Processes that control the functioning of natural environments at the Earth's surface
Environmental geochemistry focusses on the processes that control the functioning of natural environments on the Earth’s surface. By choosing this track, you will learn how these environments are linked by the hydrological cycle and how their chemistry is strongly influenced by biological activity. These environments are increasingly disturbed by human activity on local, regional, and global scales. This track will provide you with an advanced understanding of how biology, geochemistry, and hydrodynamics interact in these systems. This will help you to predict the consequences of human activity on Earth’s surface environments.

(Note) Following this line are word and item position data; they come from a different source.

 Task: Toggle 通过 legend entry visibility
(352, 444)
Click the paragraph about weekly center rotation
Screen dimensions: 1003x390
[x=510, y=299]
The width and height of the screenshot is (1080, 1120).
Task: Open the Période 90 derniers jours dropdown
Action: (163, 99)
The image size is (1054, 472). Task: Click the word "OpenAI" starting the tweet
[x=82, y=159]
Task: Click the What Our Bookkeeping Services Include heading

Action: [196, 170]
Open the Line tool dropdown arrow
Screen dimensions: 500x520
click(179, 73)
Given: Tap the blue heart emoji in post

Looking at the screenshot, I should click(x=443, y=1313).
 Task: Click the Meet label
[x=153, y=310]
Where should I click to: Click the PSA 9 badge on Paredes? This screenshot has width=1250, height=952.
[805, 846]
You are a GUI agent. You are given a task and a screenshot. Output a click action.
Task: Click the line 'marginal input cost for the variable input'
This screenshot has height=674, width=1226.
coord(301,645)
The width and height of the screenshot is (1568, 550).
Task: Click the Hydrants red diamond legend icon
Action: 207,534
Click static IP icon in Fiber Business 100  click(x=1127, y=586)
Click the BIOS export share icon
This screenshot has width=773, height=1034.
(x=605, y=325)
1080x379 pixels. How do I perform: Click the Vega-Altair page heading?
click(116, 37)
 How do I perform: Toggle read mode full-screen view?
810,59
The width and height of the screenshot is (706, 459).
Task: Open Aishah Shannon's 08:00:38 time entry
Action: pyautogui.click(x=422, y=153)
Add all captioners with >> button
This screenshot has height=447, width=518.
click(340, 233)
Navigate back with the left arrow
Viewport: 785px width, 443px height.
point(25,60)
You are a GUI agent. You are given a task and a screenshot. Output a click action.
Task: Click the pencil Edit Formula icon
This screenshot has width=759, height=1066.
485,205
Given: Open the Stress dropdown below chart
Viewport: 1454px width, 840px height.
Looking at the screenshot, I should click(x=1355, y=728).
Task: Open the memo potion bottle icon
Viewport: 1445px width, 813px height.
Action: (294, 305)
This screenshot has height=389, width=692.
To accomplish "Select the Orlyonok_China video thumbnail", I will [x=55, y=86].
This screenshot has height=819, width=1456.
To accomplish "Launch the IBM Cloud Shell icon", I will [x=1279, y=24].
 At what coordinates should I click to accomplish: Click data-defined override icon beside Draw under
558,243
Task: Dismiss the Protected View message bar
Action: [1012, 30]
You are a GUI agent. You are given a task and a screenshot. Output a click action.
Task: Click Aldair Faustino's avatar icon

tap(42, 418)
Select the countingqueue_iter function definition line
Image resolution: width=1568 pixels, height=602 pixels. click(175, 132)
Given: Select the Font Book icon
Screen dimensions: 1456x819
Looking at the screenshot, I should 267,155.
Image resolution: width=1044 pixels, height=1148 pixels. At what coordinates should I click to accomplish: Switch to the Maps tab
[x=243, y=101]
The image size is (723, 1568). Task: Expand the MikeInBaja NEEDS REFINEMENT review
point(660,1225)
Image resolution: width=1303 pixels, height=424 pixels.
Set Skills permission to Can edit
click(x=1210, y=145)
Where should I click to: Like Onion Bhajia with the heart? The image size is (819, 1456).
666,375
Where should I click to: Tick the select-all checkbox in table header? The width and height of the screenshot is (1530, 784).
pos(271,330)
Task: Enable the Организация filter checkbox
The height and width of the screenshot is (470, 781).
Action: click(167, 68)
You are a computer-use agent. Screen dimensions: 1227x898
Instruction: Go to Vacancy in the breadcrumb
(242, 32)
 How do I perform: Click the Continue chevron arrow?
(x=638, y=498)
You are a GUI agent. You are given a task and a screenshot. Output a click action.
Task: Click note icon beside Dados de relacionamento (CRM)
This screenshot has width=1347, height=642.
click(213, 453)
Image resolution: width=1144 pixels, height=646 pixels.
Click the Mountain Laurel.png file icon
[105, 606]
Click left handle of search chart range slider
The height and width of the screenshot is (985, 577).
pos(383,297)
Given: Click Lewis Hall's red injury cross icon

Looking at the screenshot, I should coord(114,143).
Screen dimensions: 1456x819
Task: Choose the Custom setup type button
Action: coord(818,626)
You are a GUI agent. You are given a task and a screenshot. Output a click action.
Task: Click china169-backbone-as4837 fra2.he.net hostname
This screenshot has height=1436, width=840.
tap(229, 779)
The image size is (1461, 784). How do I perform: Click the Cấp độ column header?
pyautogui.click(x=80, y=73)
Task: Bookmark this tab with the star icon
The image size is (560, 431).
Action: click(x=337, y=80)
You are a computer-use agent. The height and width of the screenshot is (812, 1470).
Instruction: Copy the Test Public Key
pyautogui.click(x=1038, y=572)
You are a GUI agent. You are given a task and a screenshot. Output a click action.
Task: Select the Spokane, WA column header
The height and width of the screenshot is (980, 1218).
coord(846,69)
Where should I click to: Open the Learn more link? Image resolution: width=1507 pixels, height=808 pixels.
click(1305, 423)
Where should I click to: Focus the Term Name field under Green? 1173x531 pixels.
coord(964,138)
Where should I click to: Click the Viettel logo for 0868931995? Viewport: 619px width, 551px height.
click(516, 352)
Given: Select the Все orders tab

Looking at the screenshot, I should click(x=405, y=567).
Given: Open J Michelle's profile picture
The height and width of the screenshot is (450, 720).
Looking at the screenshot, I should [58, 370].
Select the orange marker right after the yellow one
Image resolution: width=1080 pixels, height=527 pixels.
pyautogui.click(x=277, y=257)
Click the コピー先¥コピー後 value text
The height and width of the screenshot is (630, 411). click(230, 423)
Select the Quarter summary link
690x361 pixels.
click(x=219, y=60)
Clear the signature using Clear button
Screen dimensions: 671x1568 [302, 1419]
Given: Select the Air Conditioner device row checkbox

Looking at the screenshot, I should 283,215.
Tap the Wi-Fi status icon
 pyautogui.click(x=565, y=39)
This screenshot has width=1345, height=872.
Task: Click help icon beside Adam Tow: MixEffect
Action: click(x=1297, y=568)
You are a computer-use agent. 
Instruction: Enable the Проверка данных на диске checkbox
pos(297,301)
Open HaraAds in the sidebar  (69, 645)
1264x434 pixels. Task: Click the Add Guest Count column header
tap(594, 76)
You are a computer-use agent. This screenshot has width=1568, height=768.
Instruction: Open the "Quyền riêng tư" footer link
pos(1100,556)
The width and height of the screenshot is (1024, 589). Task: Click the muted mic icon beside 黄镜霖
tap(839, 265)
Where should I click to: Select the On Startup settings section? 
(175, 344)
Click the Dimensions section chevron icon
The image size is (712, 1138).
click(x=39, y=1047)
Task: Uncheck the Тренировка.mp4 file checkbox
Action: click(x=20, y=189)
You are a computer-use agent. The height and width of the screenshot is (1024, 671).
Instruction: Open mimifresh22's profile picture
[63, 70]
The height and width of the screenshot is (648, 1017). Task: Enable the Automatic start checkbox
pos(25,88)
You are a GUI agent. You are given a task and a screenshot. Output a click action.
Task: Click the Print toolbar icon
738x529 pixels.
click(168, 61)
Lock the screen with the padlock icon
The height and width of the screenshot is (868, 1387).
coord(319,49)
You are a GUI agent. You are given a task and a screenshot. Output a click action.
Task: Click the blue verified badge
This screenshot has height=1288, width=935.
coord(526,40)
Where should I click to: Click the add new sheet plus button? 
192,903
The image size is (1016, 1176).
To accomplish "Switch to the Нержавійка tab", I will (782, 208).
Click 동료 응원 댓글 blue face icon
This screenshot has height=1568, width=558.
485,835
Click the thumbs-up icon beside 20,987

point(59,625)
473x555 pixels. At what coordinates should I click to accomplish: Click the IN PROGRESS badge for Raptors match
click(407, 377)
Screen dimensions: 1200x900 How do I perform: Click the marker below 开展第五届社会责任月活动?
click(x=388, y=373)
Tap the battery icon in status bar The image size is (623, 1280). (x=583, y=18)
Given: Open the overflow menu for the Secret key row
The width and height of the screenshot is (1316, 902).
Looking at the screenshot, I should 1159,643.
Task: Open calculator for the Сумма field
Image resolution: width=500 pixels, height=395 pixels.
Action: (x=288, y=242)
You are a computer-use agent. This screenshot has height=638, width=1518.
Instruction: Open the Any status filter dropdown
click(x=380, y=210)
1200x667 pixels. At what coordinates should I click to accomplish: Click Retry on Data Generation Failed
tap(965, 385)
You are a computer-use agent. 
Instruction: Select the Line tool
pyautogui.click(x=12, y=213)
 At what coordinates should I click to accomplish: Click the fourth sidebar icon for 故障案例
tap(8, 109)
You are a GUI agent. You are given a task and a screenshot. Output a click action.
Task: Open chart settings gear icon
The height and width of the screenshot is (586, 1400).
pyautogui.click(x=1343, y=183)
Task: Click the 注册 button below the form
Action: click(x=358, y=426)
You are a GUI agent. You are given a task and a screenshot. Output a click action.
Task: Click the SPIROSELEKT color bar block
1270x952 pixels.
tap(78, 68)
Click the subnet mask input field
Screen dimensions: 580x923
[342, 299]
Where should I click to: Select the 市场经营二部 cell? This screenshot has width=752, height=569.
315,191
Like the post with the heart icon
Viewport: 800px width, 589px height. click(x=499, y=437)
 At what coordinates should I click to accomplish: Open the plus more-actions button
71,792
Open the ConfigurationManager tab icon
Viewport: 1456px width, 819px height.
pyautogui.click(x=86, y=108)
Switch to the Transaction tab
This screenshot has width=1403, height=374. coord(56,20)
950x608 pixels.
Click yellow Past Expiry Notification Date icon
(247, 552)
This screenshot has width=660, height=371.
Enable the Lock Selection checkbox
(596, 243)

Suggested courses for this track
Movement, distribution, and quality of water on Earth
In the Hydrology track, you will study the movement, distribution, and quality of water on Earth, including the hydrological cycle and its impact on water resources. Hydrology focusses on the flow of water, nutrients, and energy between the Earth’s surface and subsoil and between its surface and atmosphere. You will learn to quantify how rainfall is portioned into infiltration, evaporation, and runoff. You will also explore how nutrients in the soil and the Earth’s surface are distributed across the landscape through surface runoff and groundwater flow, and you will examine quantitative descriptions of the spread of pollutants in soil and groundwater. Through the course content, you will gain a detailed understanding of the causes of floods and droughts as well as the deterioration of surface water and groundwater quality.
Suggested courses for this track
- Unsaturated Zone Hydrology
- Hydrogeological Transport Phenomena
- Land Surface Hydrology
- Reactive Transport in the Hydrosphere
- Land Surface Process Modelling
Natural and human-induces processes, patterns, and products in the world's coasts and rivers
This track allows you to investigate the natural and human-induced processes, patterns, and products in the world’s wave-, river-, and tide-dominated coasts and in alluvial rivers (including coast-river interaction). It provides you with a scientific understanding on how coasts and rivers are formed by the dynamic interaction of water motion (waves, tides, and currents), sediment transport, and morphological patterns and how they respond to global change. Field research, laboratory experiments, shore-based remote sensing, and process-based modelling are the tools that help in quantitative predictions and critical assessments of the impact of large-scale human activities along coasts and rivers. Your focus can be on coasts, rivers, or both.
Suggested courses for this track
Land-degradation processes and natural hazards in and on the Earth's surface
In this track, you will study land-degradation processes and natural hazards in and on the Earth’s surface, with a strong focus on soil erosion, mass movement, land-use changes, land-cover deterioration, and flooding. This focus explicitly addresses the interaction between the natural environment and human activities such as deforestation, energy production, and irrigation. You will use field research, remote sensing, and process-based modelling as integrated tools to quantify land degradation and forecast natural hazards in real time.